12 August 2016

FRENCH CARTOONS

Last week, I reviewed a pair of animated features at the Film Experience. In the best of all possible worlds, I'd be writing fresh reviews for both of them for this blog that ran up to my usual 1500+ words I like to spit out for animation, but we do not live in that world. Instead, please allow me to repost these articles for those of you who don't follow my work at the Film Experience, presented with only the slightest editorial adjustment.

April and the Extraordinary World - originally reviewed 3 August

As even the quickest look at a box office report shows, 2016 has been a great year for the popularity of animated films. But outside of the heavyweight American studio tentpoles, there have been genuine treasures that have still managed to slip through the cracks. Thus it's my pleasure to introduce to you the crackling Franco-Canadian-Belgian sci-fi fantasy April and the Extraordinary World, new to DVD, thanks to the endlessly wonderful folks at distributor GKIDS.

The film takes place in an alternate world where Emperor Napoleon III of France died in a lab explosion in 1870, just before our history had him falling from grace in the eyes of the French legislature; here, his son ascends as Napoleon IV and ushers in a bold new era of European diplomacy that manages to prevent both of the 20th Century's World Wars, but also results in an era of scientific stultification, meaning that by 1931, when the film proper begins, the world is still in an age of steam.

Here we meet young April, whose parents are working on a serum to prolong life. After they are killed, the latest in a long line of great thinkers to be removed from the world under mysterious circumstances, April takes up their research, and in 1941, finally cracks the secret of their serum, aided by a sarcastic talking cat (an inheritance from her parents' experiments). Thus putting her under the watchful eyes of the French authorities, but also some other even more terrifying power.

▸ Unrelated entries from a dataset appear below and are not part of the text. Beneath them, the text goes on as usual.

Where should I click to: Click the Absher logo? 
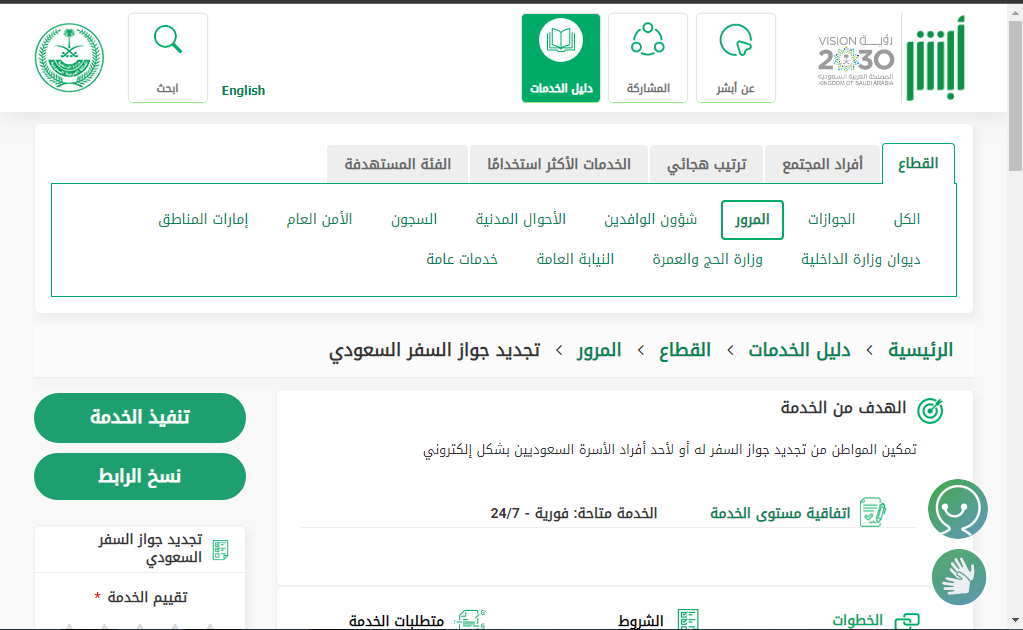[x=937, y=58]
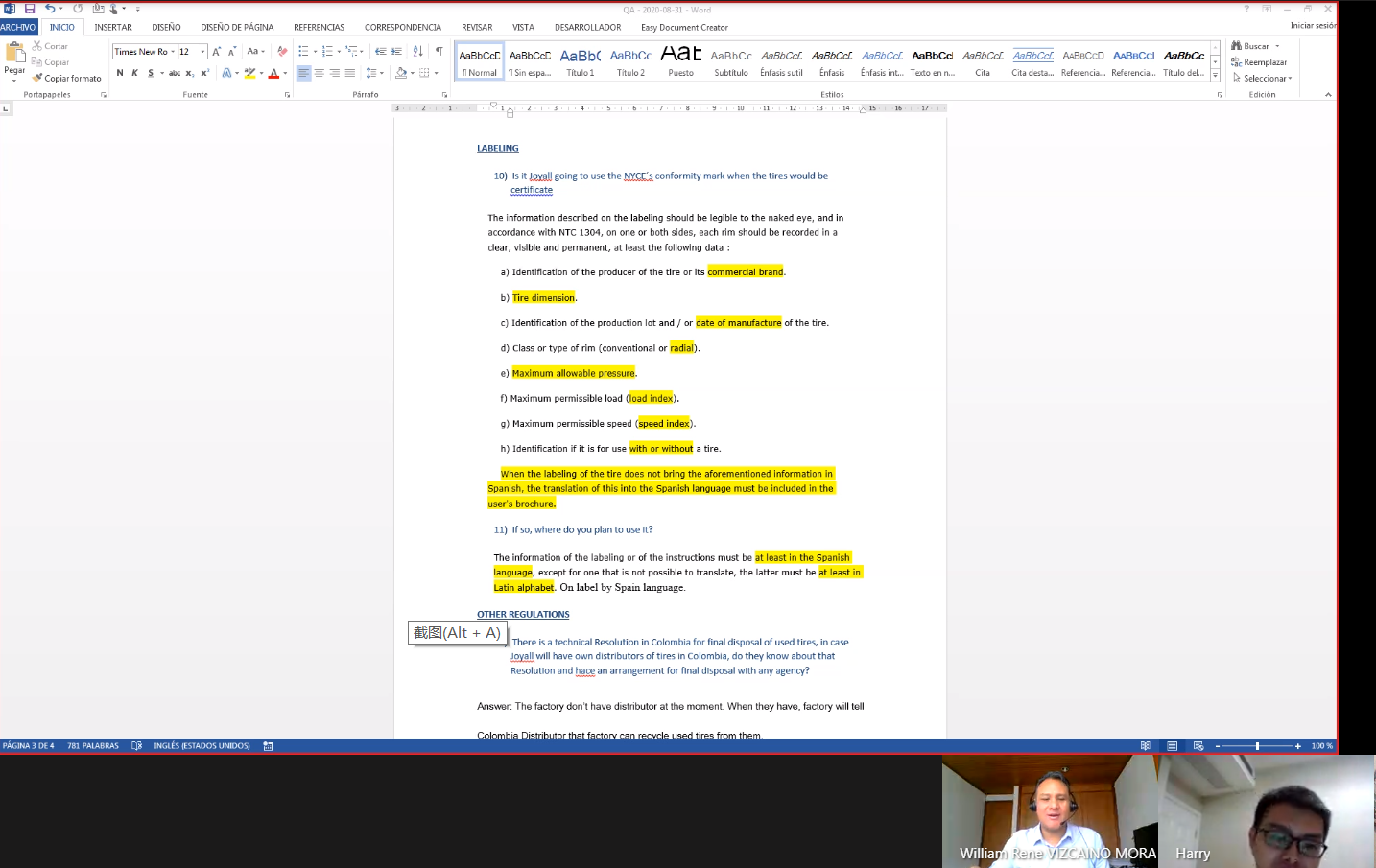Toggle italic formatting with the K button
Viewport: 1376px width, 868px height.
(134, 73)
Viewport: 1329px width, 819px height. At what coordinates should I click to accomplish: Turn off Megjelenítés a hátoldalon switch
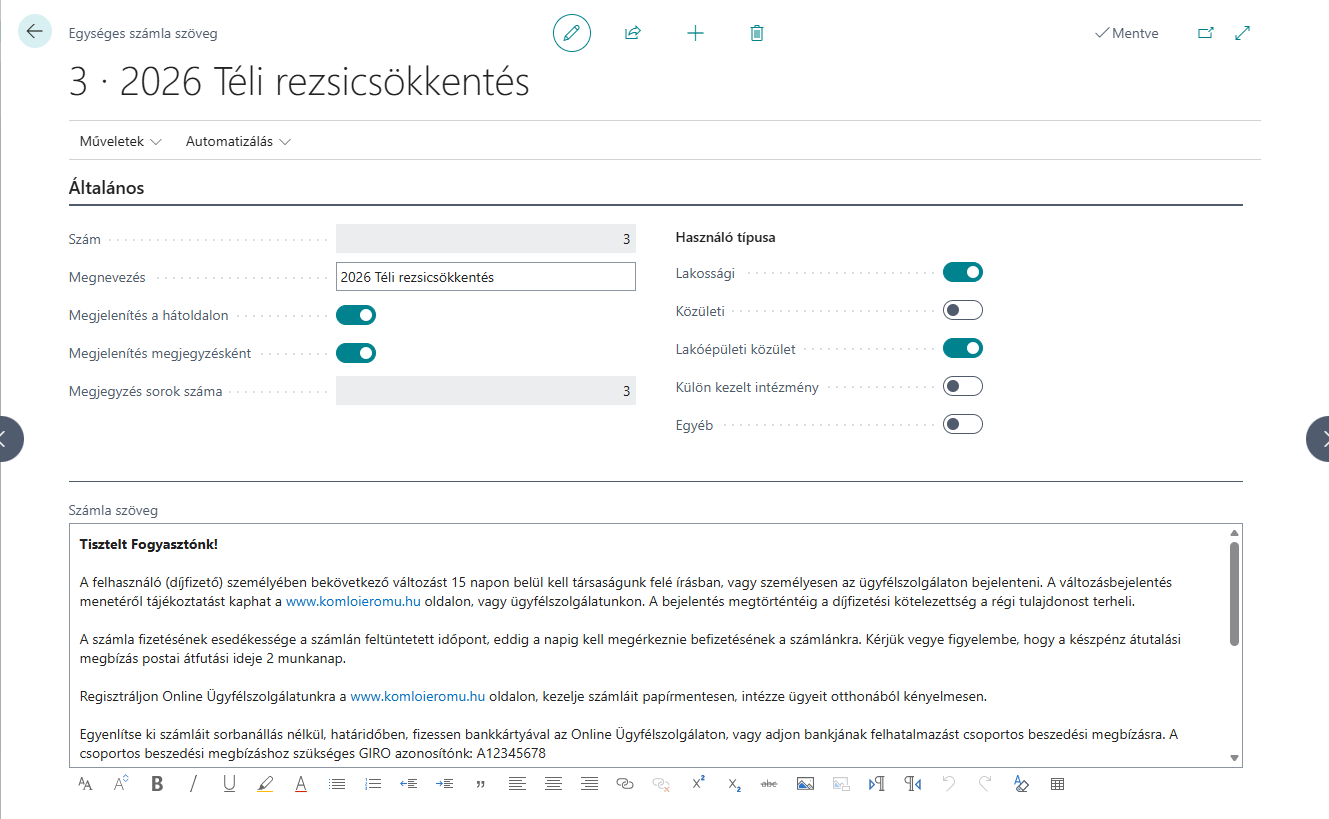[355, 315]
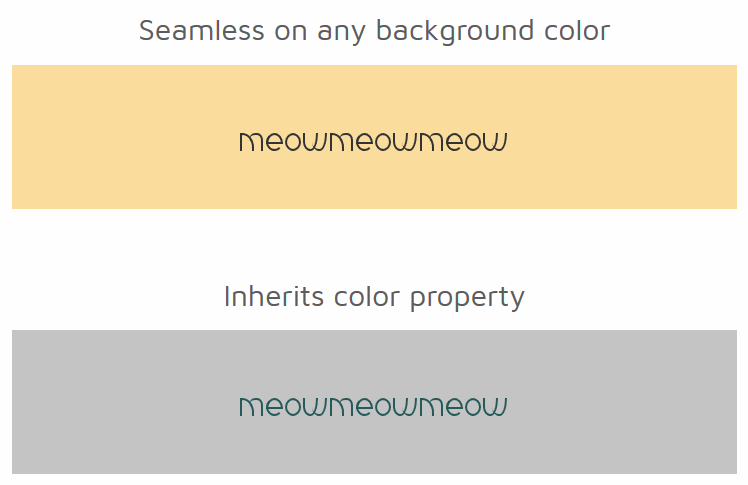Click the word 'color' in the 'Inherits' heading
This screenshot has width=748, height=485.
[367, 296]
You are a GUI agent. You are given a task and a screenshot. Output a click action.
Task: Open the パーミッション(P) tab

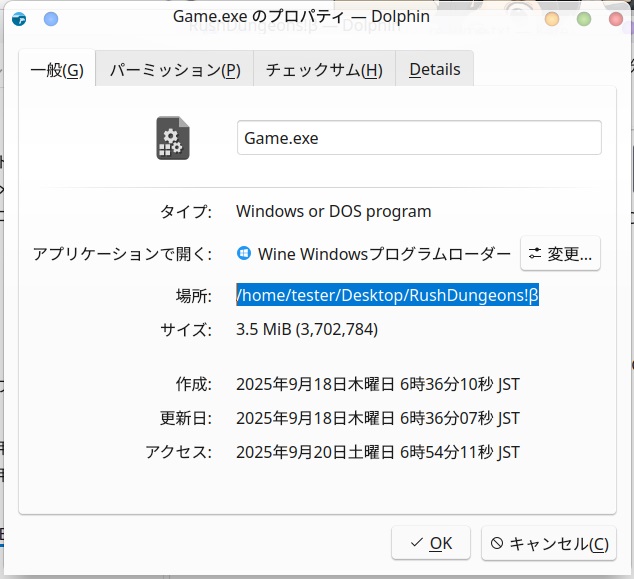coord(175,70)
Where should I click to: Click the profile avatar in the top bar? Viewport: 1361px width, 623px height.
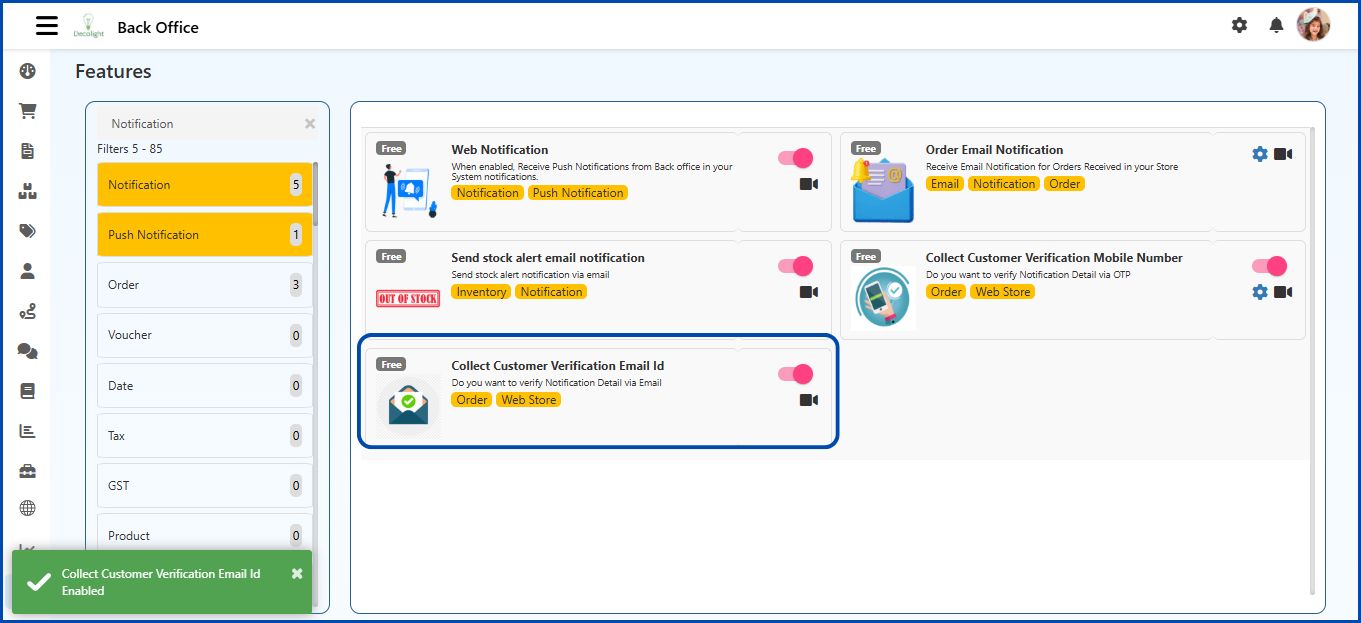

Steampunk is a well-established subgenre of science fiction in books and comics (it means, basically, "what would modern inventions look like if they were made with Victorian technology?"), but it only rarely gets its due in the movies, which is not least of the reasons why April and the Extraordinary World is so delightful. The design, based upon a graphic novel French comic book artist Tardi, is richly fanciful, presenting an evocative world full of grey soot and elaborate metalwork, looking something like post-apocalyptic Art Nouveau. One can easily take the comparison too far, but the film more than slightly resembles the work of Hayao Miyazaki, particularly in his Castle in the Sky/Howl's Moving Castle phase: the world-building involves the same mixture of fantasy and costume drama; the story blurs science-fiction and historical romance in much the same way. It even throughout in a bit of Expressionism and film noir in some of the more dramatic moments.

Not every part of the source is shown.